**Aim of the task**
Please render the material from the line containing "Viewport: 1108px width, 1099px height." through the line containing "click(x=879, y=200)", both ends included, as a Markdown table with the columns Row and Line. Leave out any blank lines.

**Available data**
■ ■ ■ ■ ■

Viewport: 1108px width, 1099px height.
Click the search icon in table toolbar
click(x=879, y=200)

■ ■ ■ ■ ■

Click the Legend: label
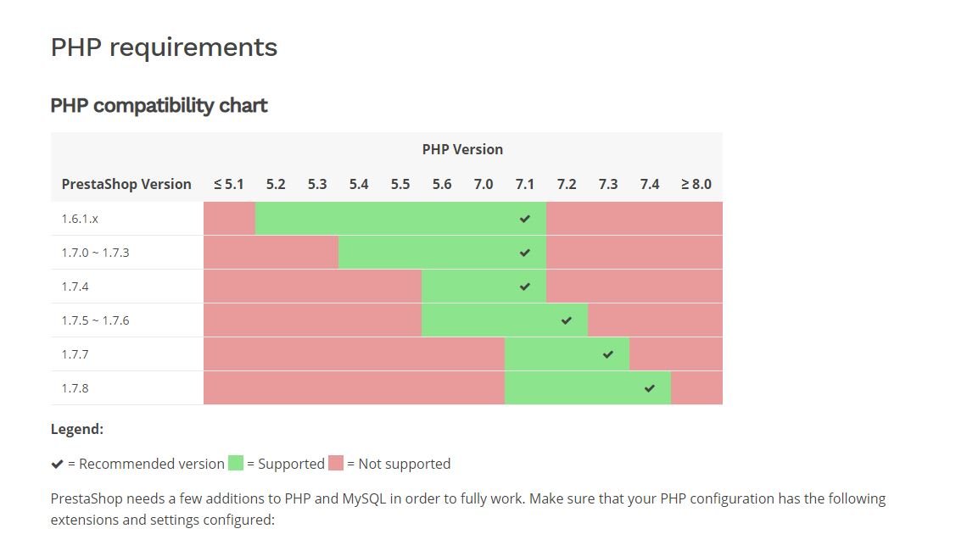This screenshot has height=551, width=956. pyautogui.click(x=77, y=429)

■ ■ ■ ■ ■

**Answer below**
| Row | Line |
|---|---|
| 1 | Viewport: 1108px width, 1099px height. |
| 2 | Click the search icon in table toolbar |
| 3 | click(x=879, y=200) |